Each record must come back unchanged in your answer, stripped of its images.

*** Opening of Information shown ***

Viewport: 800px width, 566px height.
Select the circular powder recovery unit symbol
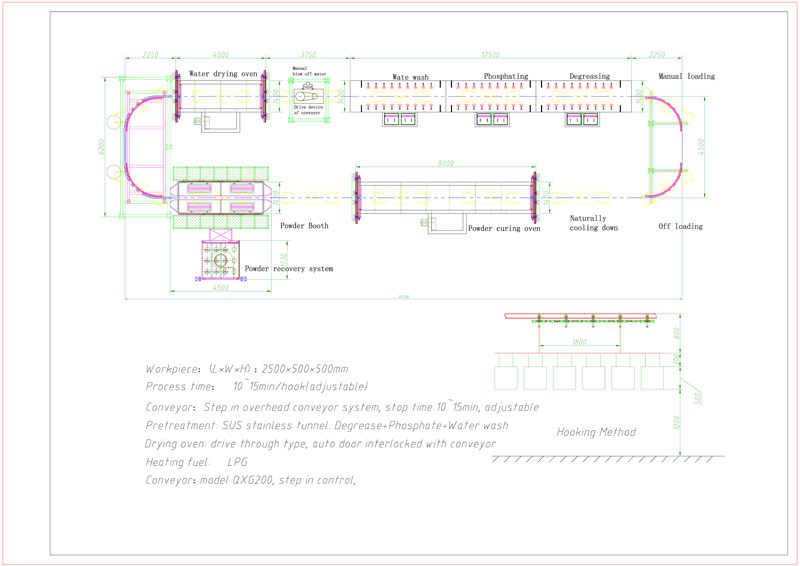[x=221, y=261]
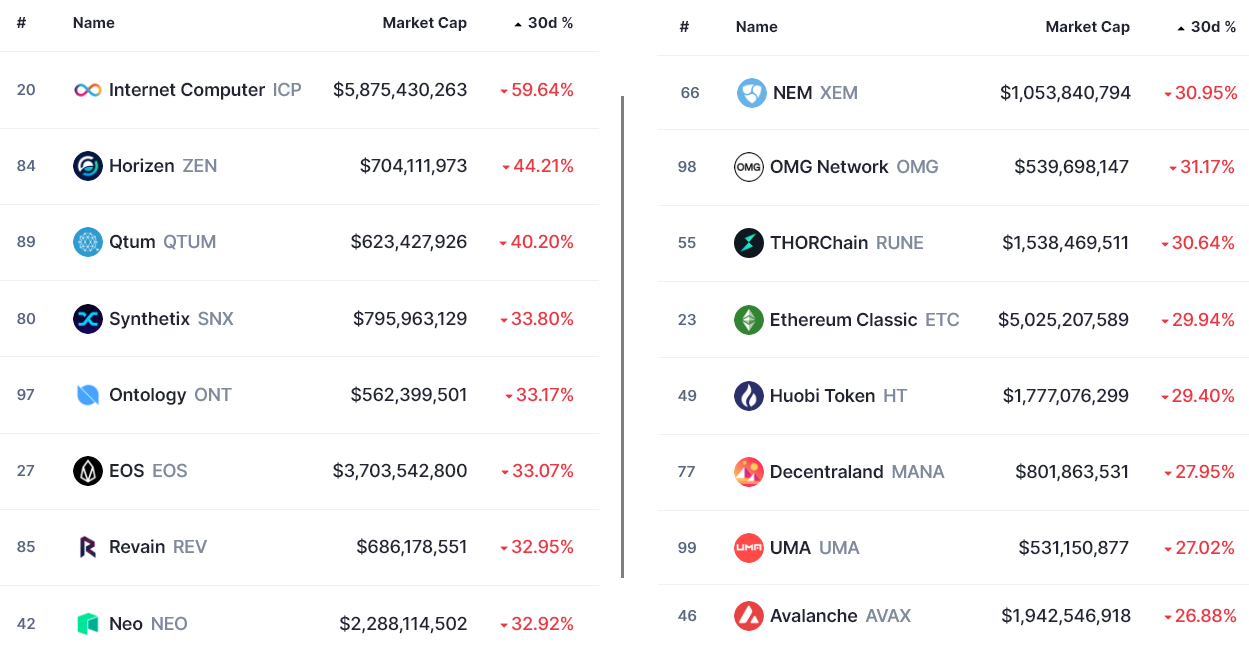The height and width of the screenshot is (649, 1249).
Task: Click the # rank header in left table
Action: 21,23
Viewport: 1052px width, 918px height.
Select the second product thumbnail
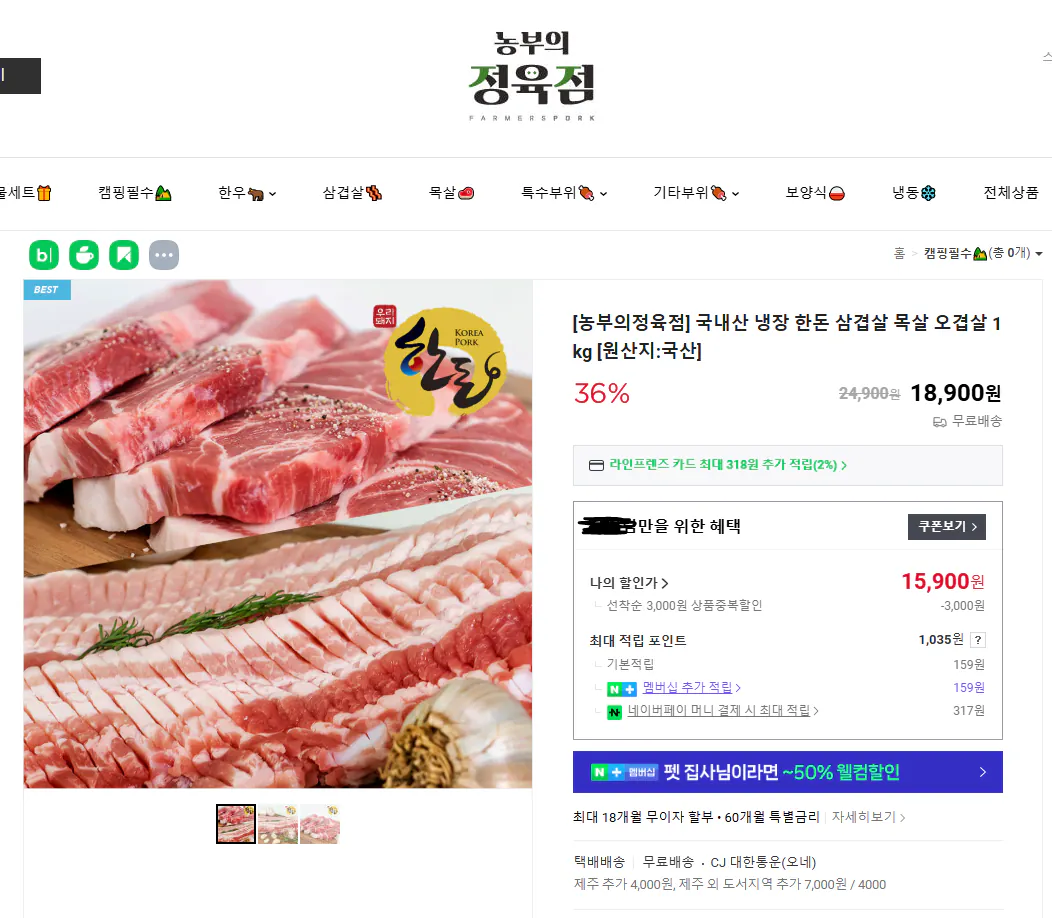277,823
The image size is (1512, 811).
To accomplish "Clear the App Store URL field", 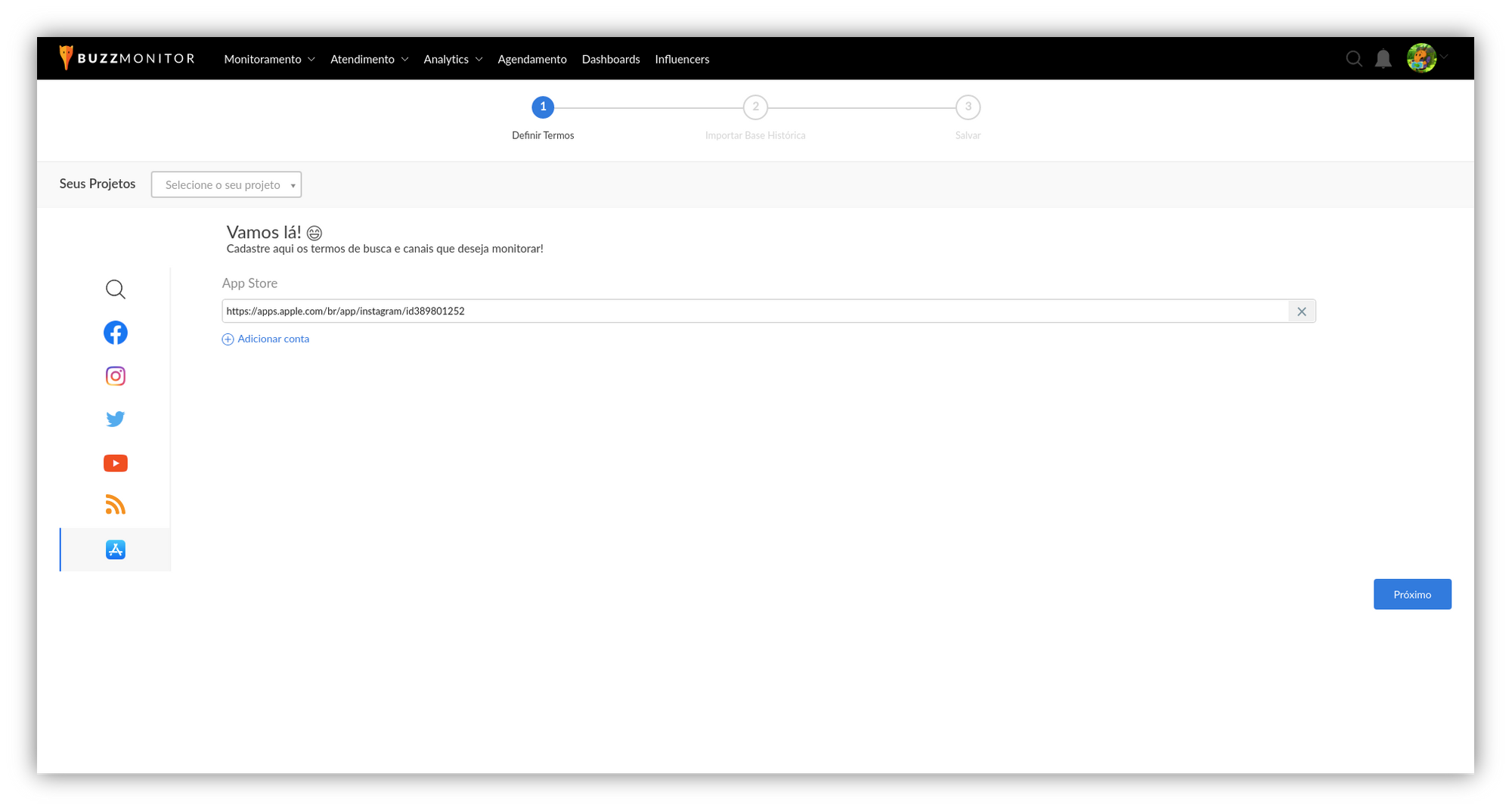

*** Close of Information shown ***

- [Exercise solution]:
Viewport: 800px width, 566px height.
Select the circular powder recovery unit symbol
[x=221, y=261]
The height and width of the screenshot is (649, 1249).
Task: Click the # rank header in left table
Action: 21,23
Viewport: 1052px width, 918px height.
Select the second product thumbnail
277,823
The image size is (1512, 811).
To accomplish "Clear the App Store URL field", 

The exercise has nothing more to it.